Ambos problemas suceden a escala global, pero los mismo Gobiernos que se atribuyen el éxito de los indicadores económicos que les sonríen, cargan también con la penitencia de los ciclos negativos. Los republicanos le acusan de sobrestimular la economía y engordar la deuda pública y, por supuesto, rechazan en bloque su gran programa social. Biden, que tardó en reconocer la gravedad de la inflación, planteó recientemente la cuestión de este modo: “Si los precios de los coches son muy altos, hay dos soluciones. Aumentamos la oferta de coches, fabricando más, o reducimos la demanda de coches empobreciendo a los estadounidenses. Y lo crean o no, hay mucha gente que prefiere la segunda opción”. Cuando comenzaron las quejas de algunos empresarios sobre las dificultades para encontrar empleados, respondió: “Páguenles mejor”.

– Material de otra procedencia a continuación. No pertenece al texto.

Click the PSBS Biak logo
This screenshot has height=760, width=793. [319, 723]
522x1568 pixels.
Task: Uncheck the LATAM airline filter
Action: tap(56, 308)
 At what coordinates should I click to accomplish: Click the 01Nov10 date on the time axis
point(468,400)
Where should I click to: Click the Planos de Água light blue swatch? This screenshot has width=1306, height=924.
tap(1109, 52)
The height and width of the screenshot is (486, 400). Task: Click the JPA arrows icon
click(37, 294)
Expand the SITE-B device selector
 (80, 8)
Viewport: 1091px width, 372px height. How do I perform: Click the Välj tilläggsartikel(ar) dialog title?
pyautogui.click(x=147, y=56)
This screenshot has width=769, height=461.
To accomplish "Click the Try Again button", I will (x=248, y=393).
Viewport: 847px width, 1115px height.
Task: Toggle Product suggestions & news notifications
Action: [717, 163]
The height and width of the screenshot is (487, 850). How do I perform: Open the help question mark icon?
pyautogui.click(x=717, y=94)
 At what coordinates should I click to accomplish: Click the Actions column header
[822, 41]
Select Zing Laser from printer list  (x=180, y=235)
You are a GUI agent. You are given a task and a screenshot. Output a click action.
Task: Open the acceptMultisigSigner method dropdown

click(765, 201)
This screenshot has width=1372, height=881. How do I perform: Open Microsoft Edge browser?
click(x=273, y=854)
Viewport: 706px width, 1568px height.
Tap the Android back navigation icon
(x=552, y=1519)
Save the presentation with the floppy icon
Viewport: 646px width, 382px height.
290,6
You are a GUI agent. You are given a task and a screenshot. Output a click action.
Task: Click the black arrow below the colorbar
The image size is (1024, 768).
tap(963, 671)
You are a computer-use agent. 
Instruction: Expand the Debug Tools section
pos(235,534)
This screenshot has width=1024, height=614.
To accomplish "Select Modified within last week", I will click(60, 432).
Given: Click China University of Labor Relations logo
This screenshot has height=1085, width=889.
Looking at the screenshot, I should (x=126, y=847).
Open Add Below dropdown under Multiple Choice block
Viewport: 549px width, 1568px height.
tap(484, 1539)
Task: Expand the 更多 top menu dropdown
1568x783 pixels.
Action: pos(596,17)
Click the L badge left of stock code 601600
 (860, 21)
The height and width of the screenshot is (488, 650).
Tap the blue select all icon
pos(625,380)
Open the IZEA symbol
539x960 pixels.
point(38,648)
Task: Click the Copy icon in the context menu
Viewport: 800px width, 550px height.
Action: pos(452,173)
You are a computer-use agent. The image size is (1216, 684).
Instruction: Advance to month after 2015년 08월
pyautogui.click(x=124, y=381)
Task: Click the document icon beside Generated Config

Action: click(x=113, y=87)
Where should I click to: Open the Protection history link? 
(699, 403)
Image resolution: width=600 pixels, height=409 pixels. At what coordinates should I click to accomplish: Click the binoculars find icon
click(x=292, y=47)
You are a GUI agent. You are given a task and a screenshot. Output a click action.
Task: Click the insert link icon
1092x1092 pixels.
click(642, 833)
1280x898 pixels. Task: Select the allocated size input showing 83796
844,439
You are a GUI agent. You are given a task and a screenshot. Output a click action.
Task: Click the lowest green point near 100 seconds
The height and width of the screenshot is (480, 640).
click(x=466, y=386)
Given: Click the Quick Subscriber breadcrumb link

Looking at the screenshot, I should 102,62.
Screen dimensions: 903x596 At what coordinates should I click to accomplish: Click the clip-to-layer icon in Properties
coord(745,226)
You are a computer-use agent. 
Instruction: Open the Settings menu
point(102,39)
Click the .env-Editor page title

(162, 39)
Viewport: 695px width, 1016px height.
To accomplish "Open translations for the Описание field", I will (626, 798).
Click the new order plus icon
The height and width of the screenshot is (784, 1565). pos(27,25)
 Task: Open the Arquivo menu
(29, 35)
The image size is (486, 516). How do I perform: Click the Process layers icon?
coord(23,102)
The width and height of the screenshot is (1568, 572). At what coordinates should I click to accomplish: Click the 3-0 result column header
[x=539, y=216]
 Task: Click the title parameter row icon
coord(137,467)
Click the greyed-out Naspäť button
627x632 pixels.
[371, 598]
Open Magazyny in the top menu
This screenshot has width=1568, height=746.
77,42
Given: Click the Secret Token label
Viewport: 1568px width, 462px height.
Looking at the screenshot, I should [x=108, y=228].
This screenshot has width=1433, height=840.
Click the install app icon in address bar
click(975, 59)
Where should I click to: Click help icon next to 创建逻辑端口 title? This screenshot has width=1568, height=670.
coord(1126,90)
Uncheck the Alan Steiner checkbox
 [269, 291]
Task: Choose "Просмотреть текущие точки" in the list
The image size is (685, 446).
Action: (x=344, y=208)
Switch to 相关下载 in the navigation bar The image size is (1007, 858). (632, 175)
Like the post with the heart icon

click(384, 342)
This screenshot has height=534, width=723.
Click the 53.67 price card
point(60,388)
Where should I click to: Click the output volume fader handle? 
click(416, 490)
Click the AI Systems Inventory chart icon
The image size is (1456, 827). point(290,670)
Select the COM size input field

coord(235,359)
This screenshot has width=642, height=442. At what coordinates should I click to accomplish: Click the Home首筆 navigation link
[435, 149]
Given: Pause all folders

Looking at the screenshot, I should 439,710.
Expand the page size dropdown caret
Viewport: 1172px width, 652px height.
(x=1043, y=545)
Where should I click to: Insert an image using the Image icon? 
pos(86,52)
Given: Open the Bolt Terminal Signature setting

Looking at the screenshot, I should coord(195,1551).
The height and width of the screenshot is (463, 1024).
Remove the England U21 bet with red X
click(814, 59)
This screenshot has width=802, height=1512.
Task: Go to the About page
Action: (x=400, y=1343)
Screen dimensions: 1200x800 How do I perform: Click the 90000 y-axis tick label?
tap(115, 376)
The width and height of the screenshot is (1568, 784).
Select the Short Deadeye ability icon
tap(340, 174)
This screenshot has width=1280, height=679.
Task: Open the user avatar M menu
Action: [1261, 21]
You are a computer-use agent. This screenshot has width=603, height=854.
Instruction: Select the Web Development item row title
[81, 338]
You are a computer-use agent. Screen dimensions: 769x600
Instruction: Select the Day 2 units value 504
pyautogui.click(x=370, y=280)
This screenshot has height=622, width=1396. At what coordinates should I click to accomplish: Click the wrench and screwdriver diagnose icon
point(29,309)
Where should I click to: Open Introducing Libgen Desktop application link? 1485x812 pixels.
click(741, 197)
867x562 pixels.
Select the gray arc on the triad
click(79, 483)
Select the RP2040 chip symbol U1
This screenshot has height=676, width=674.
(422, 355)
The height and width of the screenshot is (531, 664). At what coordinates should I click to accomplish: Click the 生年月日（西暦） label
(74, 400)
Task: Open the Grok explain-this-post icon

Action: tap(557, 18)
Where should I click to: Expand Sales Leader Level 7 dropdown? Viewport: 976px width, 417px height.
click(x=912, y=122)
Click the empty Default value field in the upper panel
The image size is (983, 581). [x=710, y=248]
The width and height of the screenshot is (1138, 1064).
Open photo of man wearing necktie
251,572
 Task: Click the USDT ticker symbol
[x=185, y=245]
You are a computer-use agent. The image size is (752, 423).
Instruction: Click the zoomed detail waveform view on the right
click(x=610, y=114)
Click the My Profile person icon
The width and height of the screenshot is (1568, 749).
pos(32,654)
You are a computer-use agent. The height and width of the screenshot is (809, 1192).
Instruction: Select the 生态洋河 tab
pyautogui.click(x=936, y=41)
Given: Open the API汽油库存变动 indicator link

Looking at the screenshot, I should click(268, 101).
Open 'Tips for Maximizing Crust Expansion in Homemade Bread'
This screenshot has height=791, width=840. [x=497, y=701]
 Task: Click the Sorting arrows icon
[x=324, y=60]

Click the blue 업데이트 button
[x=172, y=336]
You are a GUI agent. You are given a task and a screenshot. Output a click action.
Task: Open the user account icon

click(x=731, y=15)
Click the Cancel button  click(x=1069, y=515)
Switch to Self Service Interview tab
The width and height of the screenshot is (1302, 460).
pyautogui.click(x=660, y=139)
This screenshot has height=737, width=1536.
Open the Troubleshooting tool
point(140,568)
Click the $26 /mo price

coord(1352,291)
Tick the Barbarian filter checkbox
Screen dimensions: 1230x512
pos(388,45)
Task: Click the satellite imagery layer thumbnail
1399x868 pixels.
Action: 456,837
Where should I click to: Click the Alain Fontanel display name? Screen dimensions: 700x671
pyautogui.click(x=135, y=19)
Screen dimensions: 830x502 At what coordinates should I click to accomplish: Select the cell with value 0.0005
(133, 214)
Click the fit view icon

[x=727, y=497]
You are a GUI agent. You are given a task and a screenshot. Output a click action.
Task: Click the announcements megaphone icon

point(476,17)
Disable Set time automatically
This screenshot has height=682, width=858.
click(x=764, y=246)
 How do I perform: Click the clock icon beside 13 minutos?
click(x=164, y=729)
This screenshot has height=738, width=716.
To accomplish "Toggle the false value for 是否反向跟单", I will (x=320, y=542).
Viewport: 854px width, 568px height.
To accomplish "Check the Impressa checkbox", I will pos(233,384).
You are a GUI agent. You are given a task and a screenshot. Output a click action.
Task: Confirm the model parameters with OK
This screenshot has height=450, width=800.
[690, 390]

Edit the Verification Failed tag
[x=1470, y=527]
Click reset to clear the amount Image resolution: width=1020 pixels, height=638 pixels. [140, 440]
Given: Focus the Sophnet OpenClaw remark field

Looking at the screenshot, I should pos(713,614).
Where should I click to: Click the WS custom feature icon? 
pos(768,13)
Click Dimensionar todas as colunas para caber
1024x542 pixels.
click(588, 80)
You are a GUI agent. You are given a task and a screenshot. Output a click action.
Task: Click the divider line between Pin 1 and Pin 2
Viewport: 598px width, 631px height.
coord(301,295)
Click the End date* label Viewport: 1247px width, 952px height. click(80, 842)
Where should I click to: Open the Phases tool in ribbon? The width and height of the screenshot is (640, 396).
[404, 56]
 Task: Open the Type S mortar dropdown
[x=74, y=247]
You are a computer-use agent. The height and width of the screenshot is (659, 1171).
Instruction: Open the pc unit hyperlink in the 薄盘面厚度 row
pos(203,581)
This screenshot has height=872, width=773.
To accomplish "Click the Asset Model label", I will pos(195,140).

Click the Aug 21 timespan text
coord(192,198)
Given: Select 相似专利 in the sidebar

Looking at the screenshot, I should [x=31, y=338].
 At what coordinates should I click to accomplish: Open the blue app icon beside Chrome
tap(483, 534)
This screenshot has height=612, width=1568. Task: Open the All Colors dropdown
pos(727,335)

David Madland, experto en el mercado laboral del Center for American Progress, destaca que Biden ha sido “el presidente que más ha apoyado a los sindicatos en décadas”, aunque la inflación está erosionando buena parte de las mejoras. A su juicio, “existe la posibilidad de que mucha de esta inflación termine a corto plazo y en el plazo de un año pueda sacar rédito político de la economía”.
Al parón legislativo y la incertidumbre sobre la economía y la pandemia, se añade este 2022 una agenda complicada en política exterior. Las expectativas para un acuerdo nuclear con Irán son magras, China prosigue en su escalada autoritaria sin que las protestas de Occidente le hagan mella, el romance con los aliados se vio interrumpido por el acuerdo militar con Australia y el Reino Unido, que tomó a los europeos por sorpresa. Y la frontera de Ucrania y Rusia vuelve a ser un polvorín con el Kremlin al acecho. Para Rachel Rizzo, analista del Atlantic Council, tanto Washington como sus aliados se están preparando “para lo peor” y, si la vía diplomática fracasa, y Moscú decide invadir el país, “el reto va a ser enorme”.
Cualquier paso en falso es munición para la oposición republicana. Eso explica también el mantenimiento de las políticas de mano dura sobre Venezuela y Cuba, así como las restricciones que mantiene en inmigración irregular, ante el récord de llegadas de sin papeles a la frontera. El desgaste ha castigado también a Kamala Harris, primera mujer en llegar a la vicepresidencia de Estados Unidos, cuyos índices de popularidad son peores que los de Biden.
“Se habla mucho de decepciones y de cosas que no hemos hecho, pero vamos a hacer muchas más y hemos hecho otras como esta”, dijo el presidente la semana pasada en un acto relacionado con el plan de infraestructuras. Le quedan por delante unos meses críticos, en lo que depende de él y en lo que no, ante el acecho de Trump, cuya influencia no se ha borrado durante todo este año. Biden sí ha cambiado de estrategia a este respecto y, tras meses ignorándolo, ha empezado atacar directamente. Esa es otra realidad que el demócrata tardó en asumir.